"""

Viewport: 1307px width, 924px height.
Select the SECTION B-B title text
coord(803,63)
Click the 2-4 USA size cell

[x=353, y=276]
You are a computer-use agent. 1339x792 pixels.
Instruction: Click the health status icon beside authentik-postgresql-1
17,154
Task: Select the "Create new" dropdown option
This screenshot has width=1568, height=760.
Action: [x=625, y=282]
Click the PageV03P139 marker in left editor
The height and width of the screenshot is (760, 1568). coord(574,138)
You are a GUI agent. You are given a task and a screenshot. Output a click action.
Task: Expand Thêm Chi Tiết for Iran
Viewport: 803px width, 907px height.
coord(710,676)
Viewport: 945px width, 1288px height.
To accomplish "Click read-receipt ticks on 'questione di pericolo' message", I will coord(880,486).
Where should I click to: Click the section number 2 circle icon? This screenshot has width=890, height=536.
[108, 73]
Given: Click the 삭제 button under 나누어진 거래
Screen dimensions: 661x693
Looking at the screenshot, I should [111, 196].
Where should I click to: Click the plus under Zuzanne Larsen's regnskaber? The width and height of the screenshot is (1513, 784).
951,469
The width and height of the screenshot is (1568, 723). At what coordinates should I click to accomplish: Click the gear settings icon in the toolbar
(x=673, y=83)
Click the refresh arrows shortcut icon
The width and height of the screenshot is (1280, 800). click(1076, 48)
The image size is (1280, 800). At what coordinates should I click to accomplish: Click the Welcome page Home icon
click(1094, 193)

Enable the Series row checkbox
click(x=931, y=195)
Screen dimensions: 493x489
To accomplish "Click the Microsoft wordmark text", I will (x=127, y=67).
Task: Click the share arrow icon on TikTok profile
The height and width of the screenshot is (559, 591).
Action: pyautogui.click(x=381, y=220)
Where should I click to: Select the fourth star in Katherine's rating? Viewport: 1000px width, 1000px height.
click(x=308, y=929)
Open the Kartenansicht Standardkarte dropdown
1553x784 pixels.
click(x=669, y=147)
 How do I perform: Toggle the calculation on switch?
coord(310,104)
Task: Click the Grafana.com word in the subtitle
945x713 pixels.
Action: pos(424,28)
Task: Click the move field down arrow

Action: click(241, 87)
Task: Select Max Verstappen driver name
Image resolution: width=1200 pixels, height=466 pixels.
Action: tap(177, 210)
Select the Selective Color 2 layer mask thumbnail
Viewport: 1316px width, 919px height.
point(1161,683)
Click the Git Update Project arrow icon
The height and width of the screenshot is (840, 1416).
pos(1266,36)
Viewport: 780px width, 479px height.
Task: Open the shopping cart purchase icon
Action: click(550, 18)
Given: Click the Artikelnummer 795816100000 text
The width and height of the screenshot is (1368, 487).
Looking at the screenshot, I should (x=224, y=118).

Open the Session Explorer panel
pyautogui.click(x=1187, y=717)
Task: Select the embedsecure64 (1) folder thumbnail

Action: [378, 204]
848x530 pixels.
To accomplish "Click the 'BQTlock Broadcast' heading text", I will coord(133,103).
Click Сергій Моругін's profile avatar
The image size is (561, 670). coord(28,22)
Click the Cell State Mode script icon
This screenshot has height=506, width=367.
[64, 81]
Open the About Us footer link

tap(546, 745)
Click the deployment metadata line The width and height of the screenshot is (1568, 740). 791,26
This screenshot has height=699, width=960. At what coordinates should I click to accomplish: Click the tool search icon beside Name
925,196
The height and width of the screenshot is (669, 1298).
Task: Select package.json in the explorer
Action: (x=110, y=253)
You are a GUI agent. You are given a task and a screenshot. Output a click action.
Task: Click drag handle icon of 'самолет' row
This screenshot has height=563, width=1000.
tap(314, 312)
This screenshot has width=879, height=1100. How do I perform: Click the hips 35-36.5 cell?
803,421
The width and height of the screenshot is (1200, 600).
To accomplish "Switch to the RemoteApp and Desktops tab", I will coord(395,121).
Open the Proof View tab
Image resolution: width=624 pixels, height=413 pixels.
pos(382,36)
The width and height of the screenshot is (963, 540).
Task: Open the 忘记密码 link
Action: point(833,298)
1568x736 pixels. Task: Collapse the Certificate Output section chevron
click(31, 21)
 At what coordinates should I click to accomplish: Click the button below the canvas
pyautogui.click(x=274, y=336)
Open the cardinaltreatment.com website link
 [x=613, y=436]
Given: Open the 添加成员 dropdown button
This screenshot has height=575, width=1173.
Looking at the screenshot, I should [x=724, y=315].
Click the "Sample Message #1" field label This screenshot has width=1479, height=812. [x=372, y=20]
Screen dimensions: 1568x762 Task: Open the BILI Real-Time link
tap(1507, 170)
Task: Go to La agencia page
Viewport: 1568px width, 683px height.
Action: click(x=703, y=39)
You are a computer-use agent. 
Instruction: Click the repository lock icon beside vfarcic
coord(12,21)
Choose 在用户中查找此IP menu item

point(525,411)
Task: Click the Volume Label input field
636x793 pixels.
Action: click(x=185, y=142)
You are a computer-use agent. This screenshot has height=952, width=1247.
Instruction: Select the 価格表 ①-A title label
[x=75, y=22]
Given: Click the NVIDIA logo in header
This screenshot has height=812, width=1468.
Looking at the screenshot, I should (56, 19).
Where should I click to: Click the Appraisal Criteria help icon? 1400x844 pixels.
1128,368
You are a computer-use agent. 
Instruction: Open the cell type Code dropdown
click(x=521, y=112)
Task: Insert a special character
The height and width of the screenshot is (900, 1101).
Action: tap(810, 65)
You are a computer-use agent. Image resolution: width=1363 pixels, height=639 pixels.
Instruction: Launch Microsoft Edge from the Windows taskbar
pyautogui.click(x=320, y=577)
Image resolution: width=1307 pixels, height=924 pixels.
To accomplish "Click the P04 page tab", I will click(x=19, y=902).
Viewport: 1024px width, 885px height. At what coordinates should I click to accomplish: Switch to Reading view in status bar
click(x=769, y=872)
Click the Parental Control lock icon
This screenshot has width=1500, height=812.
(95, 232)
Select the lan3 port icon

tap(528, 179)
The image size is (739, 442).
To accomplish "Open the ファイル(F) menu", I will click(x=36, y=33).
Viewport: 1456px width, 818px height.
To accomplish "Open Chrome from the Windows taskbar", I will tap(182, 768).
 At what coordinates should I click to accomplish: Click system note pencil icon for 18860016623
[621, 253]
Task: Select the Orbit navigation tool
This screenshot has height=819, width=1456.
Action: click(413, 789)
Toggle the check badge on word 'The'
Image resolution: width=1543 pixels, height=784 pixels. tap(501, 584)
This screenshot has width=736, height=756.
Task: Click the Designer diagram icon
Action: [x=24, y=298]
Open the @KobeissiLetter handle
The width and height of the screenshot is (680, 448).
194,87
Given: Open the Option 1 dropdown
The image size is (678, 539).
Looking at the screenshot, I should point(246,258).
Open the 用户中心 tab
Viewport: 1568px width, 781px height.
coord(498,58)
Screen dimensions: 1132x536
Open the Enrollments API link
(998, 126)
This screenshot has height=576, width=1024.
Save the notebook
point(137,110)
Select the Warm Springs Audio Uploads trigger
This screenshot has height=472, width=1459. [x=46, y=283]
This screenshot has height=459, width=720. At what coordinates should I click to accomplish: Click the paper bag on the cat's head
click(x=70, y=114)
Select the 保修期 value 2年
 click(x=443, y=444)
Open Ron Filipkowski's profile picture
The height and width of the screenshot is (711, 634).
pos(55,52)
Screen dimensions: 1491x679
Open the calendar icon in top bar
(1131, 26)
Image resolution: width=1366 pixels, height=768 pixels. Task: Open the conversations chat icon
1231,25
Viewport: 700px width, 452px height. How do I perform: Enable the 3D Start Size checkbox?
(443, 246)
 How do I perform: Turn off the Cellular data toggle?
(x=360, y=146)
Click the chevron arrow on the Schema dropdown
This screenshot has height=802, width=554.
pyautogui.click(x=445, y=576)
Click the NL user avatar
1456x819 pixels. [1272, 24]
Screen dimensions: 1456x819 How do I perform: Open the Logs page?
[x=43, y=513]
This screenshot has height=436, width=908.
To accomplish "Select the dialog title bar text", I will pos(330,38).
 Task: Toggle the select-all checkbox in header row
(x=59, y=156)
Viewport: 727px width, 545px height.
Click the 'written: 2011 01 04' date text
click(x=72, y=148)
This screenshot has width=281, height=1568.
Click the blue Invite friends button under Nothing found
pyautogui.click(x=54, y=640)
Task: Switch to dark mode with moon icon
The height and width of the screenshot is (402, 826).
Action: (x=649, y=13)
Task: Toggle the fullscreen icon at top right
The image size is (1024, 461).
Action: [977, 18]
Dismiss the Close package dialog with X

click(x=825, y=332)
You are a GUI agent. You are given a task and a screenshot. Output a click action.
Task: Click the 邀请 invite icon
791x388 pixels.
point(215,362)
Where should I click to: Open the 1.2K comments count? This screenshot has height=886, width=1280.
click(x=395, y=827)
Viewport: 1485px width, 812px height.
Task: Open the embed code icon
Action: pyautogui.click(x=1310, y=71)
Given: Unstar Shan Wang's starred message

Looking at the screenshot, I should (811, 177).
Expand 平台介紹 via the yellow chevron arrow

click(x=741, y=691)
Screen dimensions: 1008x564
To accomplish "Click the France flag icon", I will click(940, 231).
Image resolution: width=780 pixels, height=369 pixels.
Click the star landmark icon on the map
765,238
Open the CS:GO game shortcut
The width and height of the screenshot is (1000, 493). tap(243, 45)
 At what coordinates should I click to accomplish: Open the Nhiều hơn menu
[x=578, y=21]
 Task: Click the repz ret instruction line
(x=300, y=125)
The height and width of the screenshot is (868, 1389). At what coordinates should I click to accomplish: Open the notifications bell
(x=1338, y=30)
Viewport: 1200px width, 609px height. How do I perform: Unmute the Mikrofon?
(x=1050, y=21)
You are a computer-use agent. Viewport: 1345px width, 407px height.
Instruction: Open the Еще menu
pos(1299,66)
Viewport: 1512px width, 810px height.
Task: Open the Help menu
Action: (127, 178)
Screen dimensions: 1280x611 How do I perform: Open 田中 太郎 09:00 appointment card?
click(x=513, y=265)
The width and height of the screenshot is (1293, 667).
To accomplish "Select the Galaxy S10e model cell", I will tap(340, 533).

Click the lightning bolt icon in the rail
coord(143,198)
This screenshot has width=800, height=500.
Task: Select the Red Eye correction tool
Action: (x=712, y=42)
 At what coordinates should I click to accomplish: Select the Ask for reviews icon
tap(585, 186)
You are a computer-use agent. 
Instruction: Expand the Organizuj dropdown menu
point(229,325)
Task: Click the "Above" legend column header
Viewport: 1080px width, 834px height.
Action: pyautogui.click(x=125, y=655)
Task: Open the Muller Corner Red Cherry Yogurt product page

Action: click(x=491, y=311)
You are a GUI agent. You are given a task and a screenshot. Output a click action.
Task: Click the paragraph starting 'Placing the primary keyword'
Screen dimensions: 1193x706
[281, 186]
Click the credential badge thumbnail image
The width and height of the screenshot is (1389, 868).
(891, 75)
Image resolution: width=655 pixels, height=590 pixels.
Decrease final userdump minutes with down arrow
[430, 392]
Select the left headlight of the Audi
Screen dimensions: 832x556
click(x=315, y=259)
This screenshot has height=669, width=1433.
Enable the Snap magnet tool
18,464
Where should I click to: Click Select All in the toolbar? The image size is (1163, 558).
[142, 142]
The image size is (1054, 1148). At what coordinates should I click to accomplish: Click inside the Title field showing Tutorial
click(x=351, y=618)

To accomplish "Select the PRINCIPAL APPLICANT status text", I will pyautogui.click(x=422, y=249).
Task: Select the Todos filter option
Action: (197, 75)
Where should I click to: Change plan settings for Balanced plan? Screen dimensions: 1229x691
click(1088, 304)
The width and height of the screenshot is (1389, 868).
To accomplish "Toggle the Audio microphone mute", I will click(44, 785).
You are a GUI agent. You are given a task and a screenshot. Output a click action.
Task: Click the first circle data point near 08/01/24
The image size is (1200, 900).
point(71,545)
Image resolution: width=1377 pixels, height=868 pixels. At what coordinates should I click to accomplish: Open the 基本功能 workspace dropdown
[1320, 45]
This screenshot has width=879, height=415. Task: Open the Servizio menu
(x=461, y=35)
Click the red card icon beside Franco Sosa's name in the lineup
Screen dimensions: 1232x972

"""

[The problem]
Return the data from its first line through the line containing "Action: pyautogui.click(x=381, y=220)", copied exactly with nothing changed.

[Answer to the problem]
Viewport: 1307px width, 924px height.
Select the SECTION B-B title text
coord(803,63)
Click the 2-4 USA size cell

[x=353, y=276]
You are a computer-use agent. 1339x792 pixels.
Instruction: Click the health status icon beside authentik-postgresql-1
17,154
Task: Select the "Create new" dropdown option
This screenshot has width=1568, height=760.
Action: [x=625, y=282]
Click the PageV03P139 marker in left editor
The height and width of the screenshot is (760, 1568). coord(574,138)
You are a GUI agent. You are given a task and a screenshot. Output a click action.
Task: Expand Thêm Chi Tiết for Iran
Viewport: 803px width, 907px height.
coord(710,676)
Viewport: 945px width, 1288px height.
To accomplish "Click read-receipt ticks on 'questione di pericolo' message", I will coord(880,486).
Where should I click to: Click the section number 2 circle icon? This screenshot has width=890, height=536.
[108, 73]
Given: Click the 삭제 button under 나누어진 거래
Screen dimensions: 661x693
Looking at the screenshot, I should [111, 196].
Where should I click to: Click the plus under Zuzanne Larsen's regnskaber? The width and height of the screenshot is (1513, 784).
951,469
The width and height of the screenshot is (1568, 723). At what coordinates should I click to accomplish: Click the gear settings icon in the toolbar
(x=673, y=83)
Click the refresh arrows shortcut icon
The width and height of the screenshot is (1280, 800). click(1076, 48)
The image size is (1280, 800). At what coordinates should I click to accomplish: Click the Welcome page Home icon
click(1094, 193)

Enable the Series row checkbox
click(x=931, y=195)
Screen dimensions: 493x489
To accomplish "Click the Microsoft wordmark text", I will (x=127, y=67).
Task: Click the share arrow icon on TikTok profile
The height and width of the screenshot is (559, 591).
Action: pyautogui.click(x=381, y=220)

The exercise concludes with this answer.